—reviewed by Diana Spradlin
This weekend, music will heal your election-weary soul. Grinnell will host two concerts, one on Saturday and one on Sunday. Whether you want to calmly sulk in introspection or dance wildly, hungering for a protest, these concerts will feed your need.
Playing with Earlimart and Aspects of Physics, Pinback performs in Gardner Lounge on Saturday. With detailed melodies and soothing vocals, this band offers a unique indie rock sound without succumbing to pretension. Catchy and refined, their songs represent an excellent balance between clever lyrics and layered harmonies. Their music is poignant without being overwhelmingly emotional, witty without being condescending. San Diego’s Zach Smith (ex-3 Mile Pilot) and Rob Crow (Thingy and ex-Heavy Vegetable) do not merely play indie rock music, but rather reformulate the genre. They create mellow, yet danceable ballads that are surprisingly complex, beautiful and different.

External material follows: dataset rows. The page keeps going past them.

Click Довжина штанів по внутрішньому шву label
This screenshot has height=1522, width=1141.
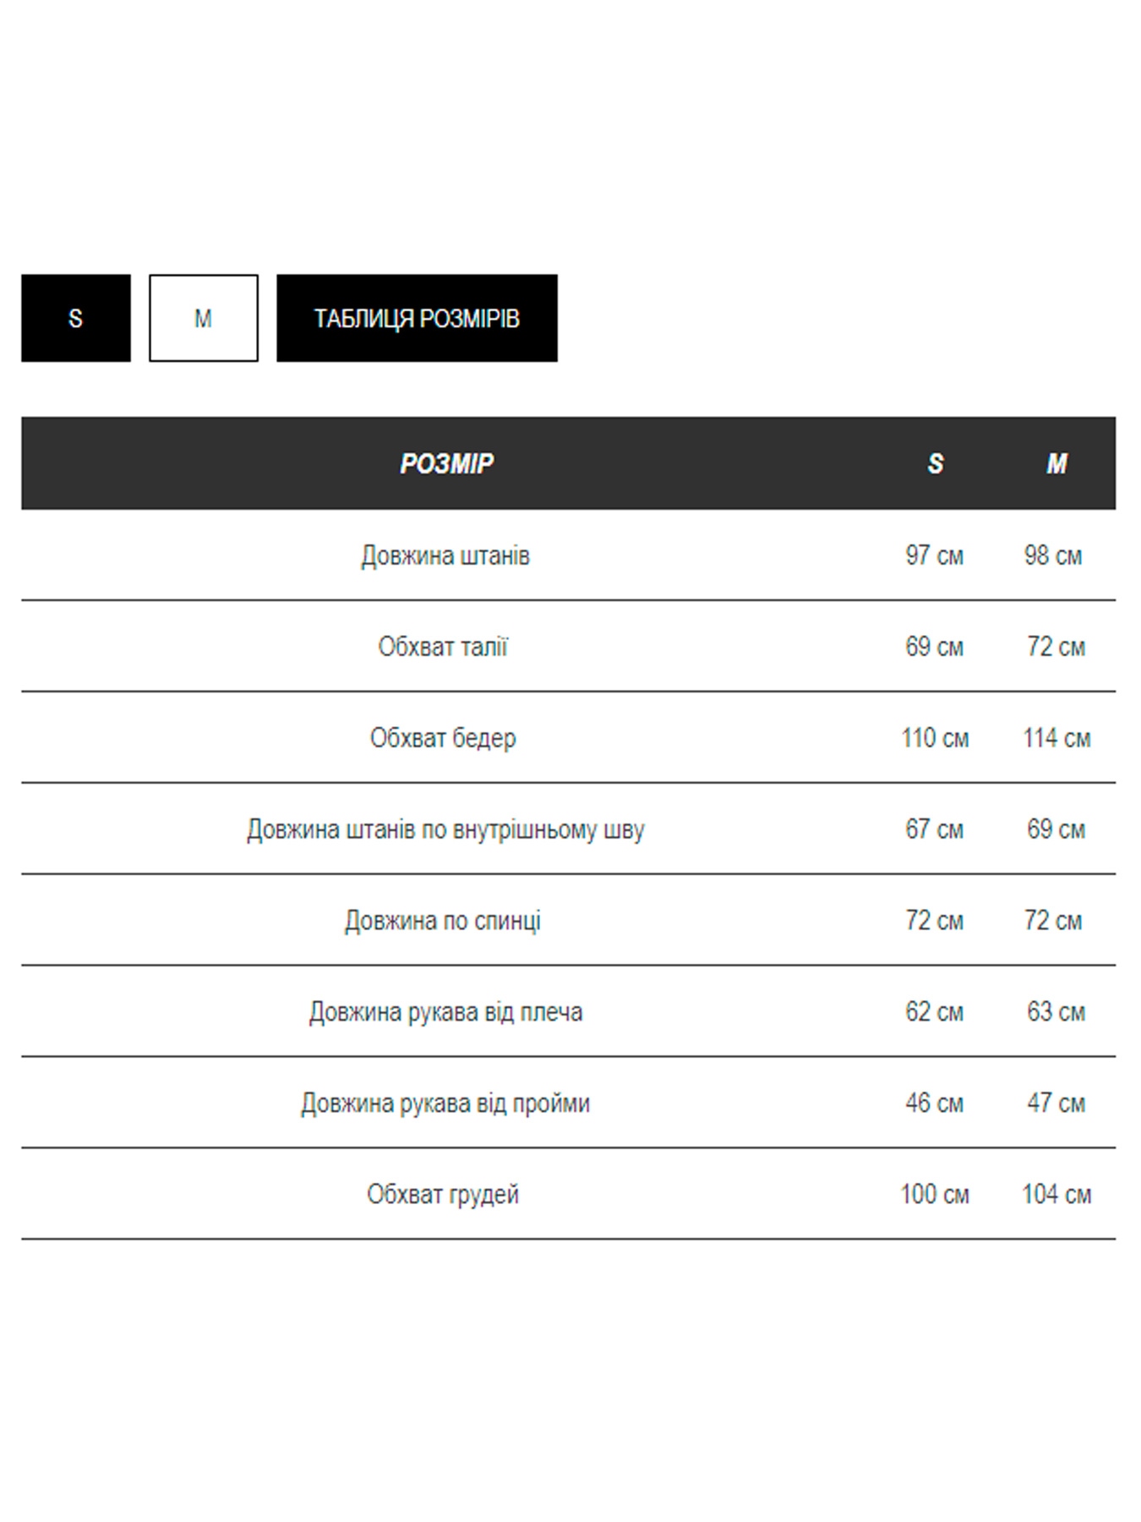(x=445, y=829)
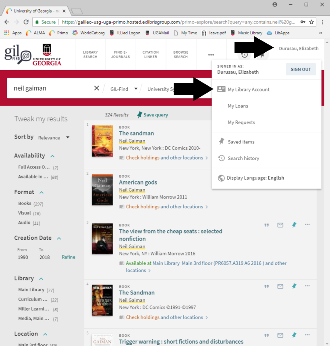
Task: Click the bookmark star in address bar
Action: (x=311, y=22)
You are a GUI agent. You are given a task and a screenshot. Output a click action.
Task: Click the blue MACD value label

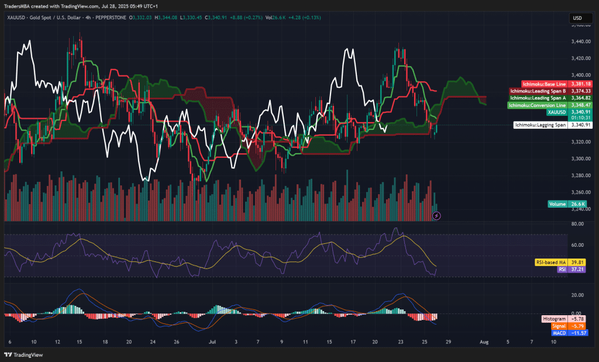pos(557,332)
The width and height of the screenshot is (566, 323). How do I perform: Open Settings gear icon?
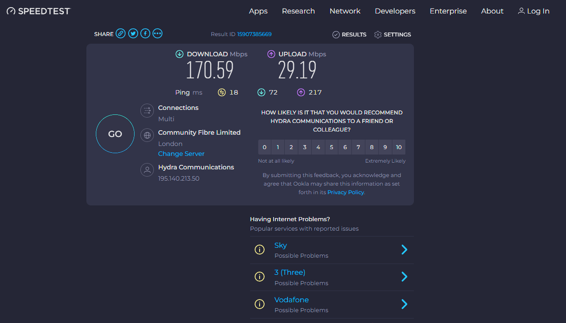click(378, 35)
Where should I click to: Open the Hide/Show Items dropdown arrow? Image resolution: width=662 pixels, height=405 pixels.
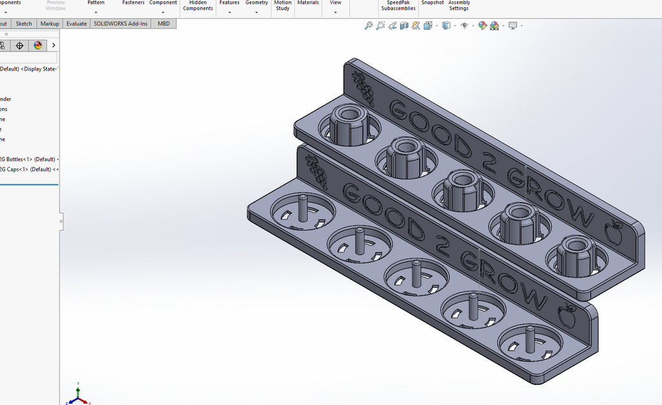pyautogui.click(x=473, y=26)
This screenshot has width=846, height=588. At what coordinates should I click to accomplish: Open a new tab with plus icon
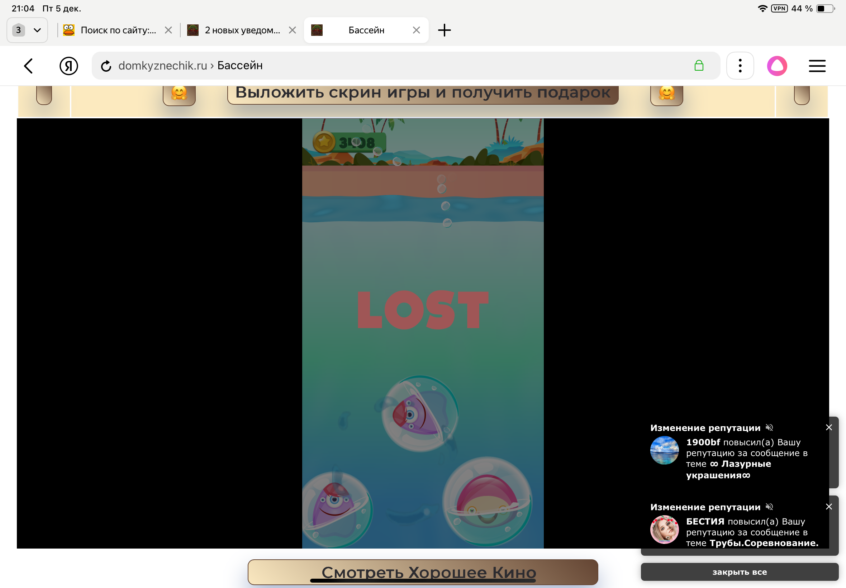pyautogui.click(x=444, y=30)
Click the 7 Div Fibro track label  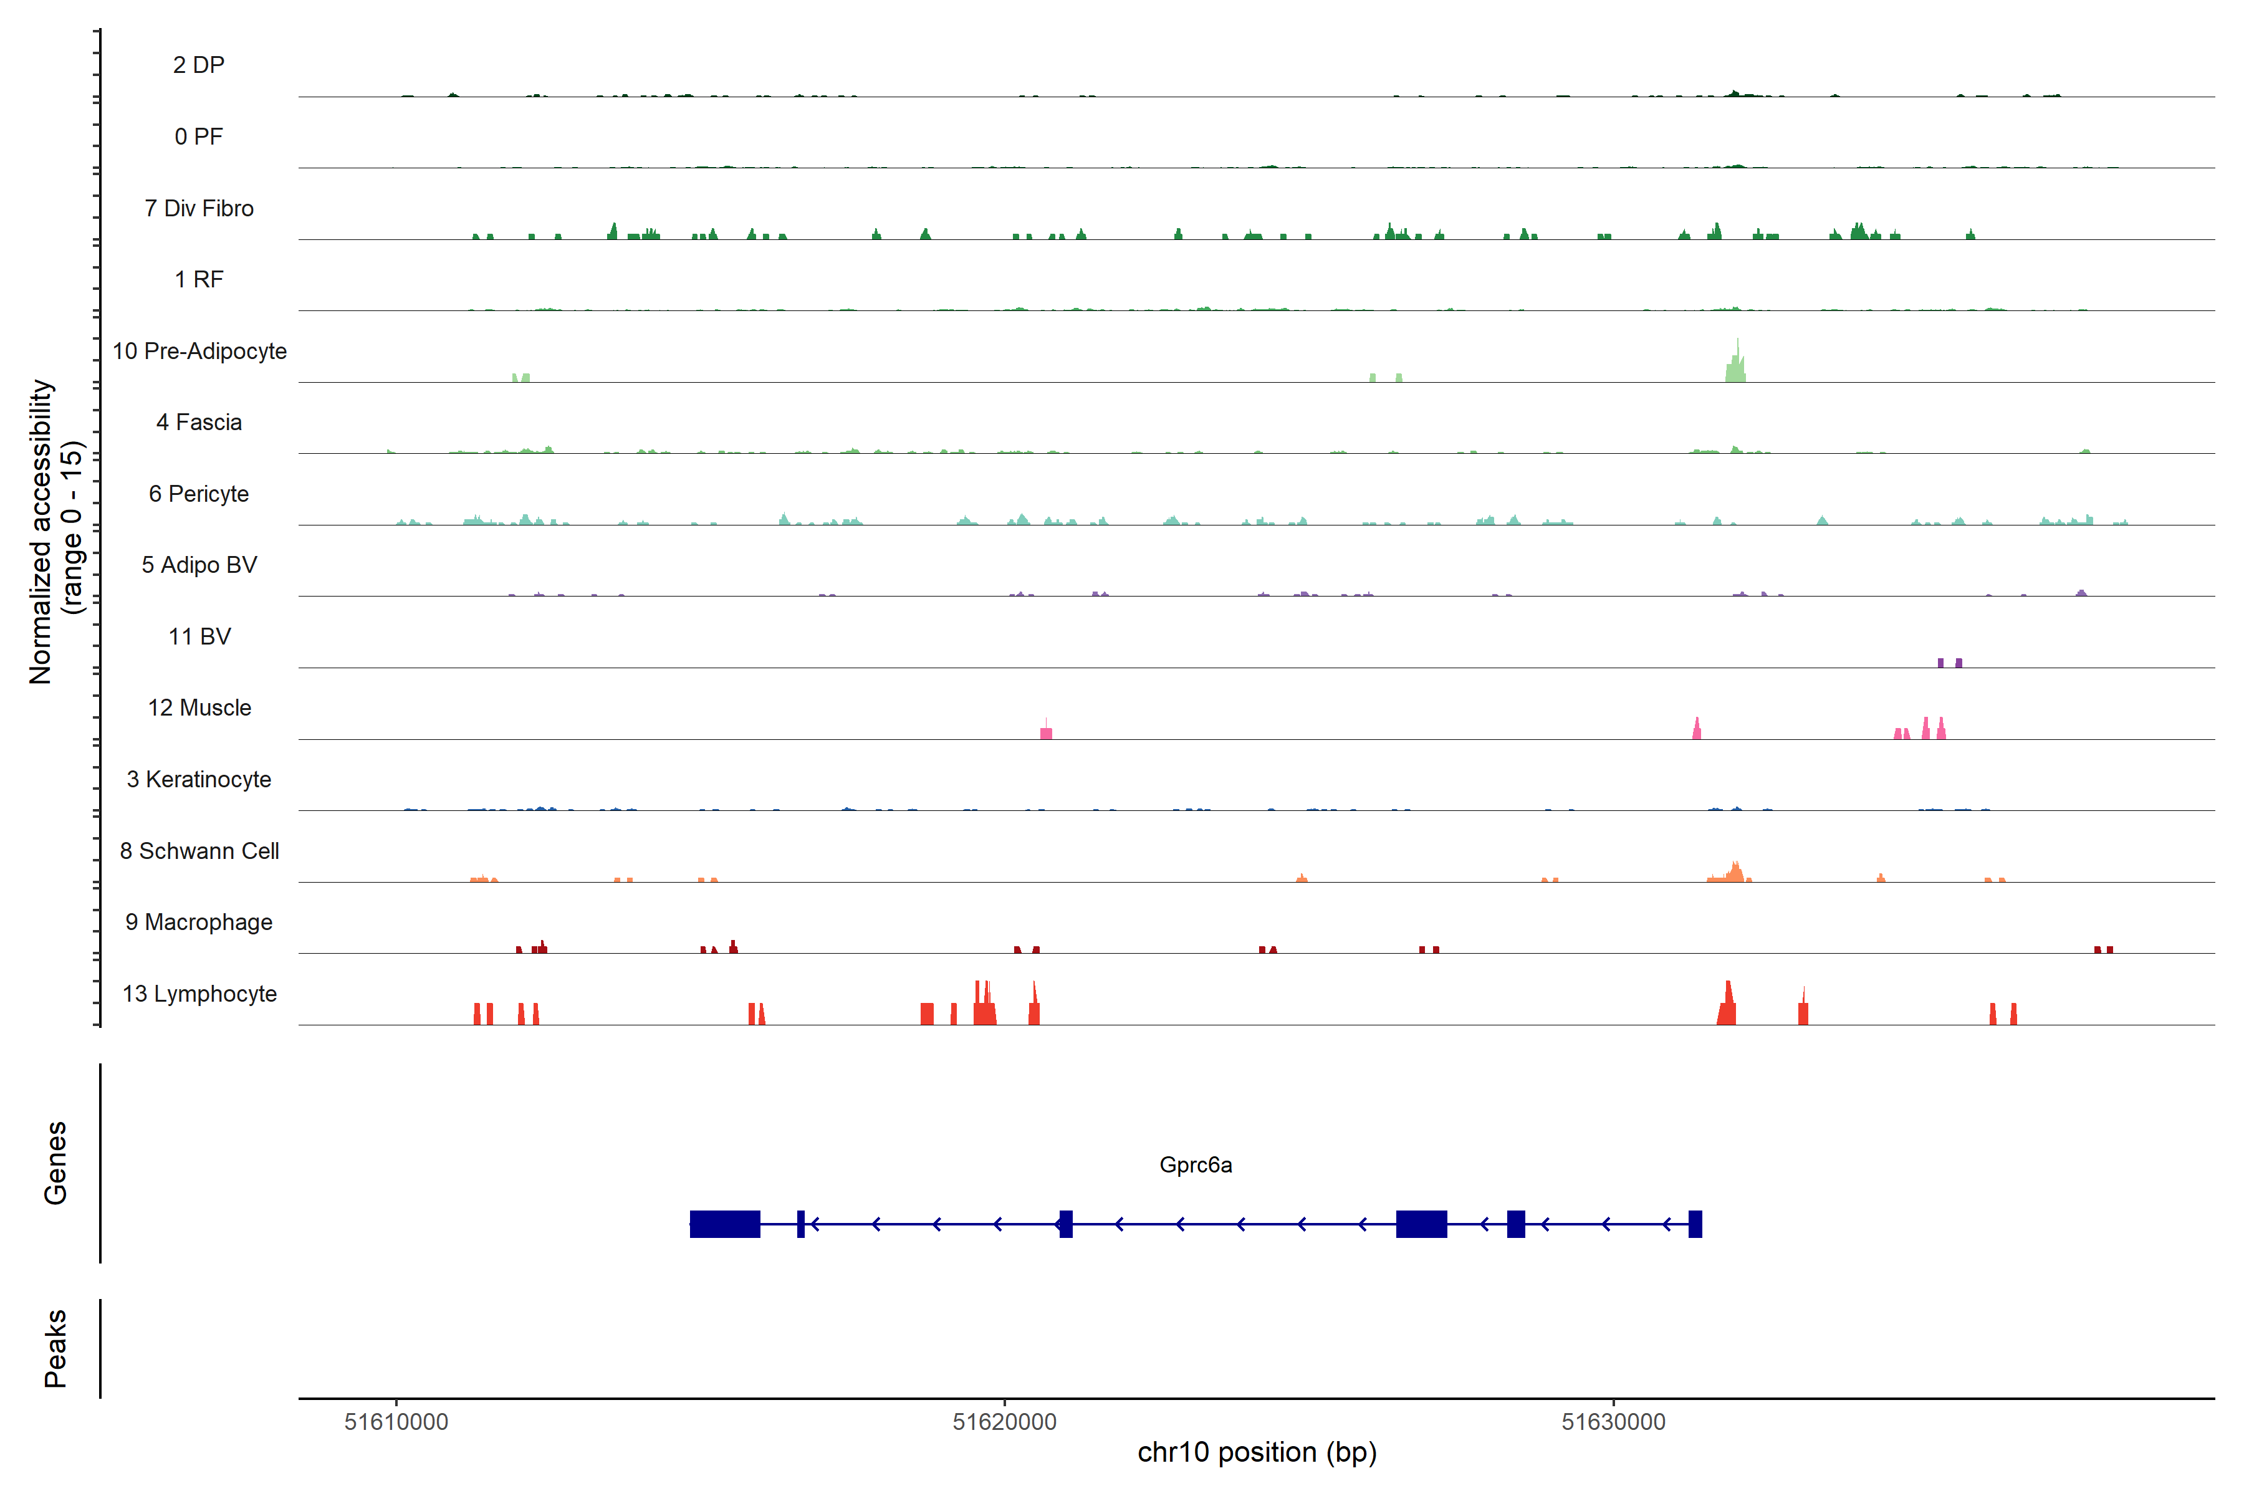click(199, 208)
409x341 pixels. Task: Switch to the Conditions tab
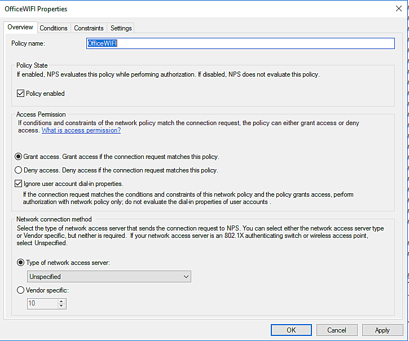click(x=54, y=28)
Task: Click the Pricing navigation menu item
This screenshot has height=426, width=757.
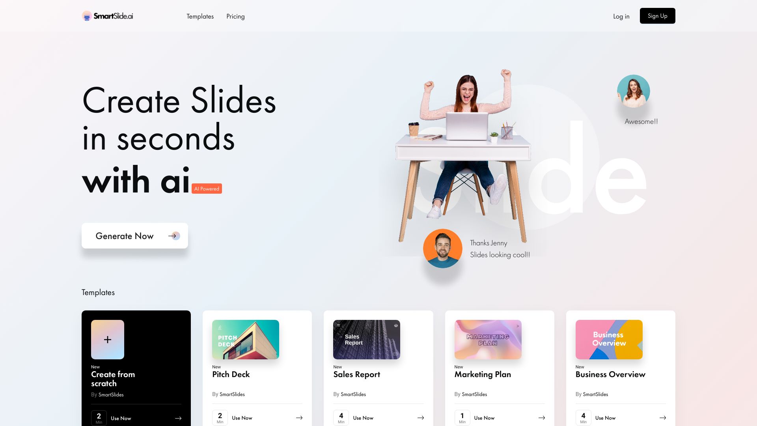Action: (235, 16)
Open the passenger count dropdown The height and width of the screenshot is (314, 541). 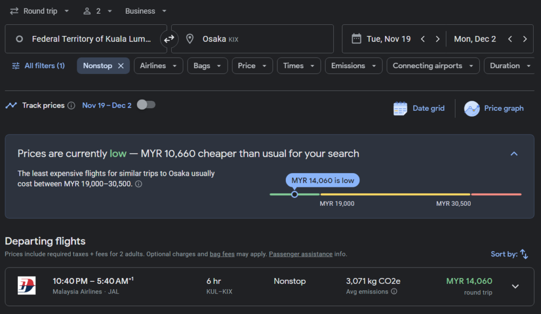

Le Tigre’s highly-anticipated performance, taking place in Harris on Sunday, will undoubtedly appeal to Grinnell’s activists, liberals and music enthusiasts. Creating fierce anthems, involving social and political issues, feminism, and sexuality, Le Tigre combines electronic sounds and punk rock.
The band intersperses sound clips from war protests and news broadcasts throughout their songs to produce high-energy music that is not only extremely danceable but also powerful and inspiring. Whether sharply criticizing the war in Iraq or referring to feminism and gay and lesbian rights, vocalist Kathleen Hanna (ex-Bikini Kill) bares the band’s strong opinions on controversial issues, sometimes breaking into angry, shrill shouts. The effect is undeniably unique: intelligent dance music, tough and estrogen-soaked.
Le Tigre will undoubtedly appeal to the current political climate on campus. In the song “Seconds,” Hanna viciously breaks into an anti-Bush tantrum, screaming “you make me sick” after repeated references to lying and warmongering. In the song “Get Off the Internet,” Le Tigre urges others to “meet [them] in the streets” and “destroy the right wing.” Playing with The Gossip and Measles Mumps Rubella, the band will put on a show intrinsically different from others at Grinnell. With slide shows and their own dance moves, Le Tigre not only entertains its audiences, but also emboldens them.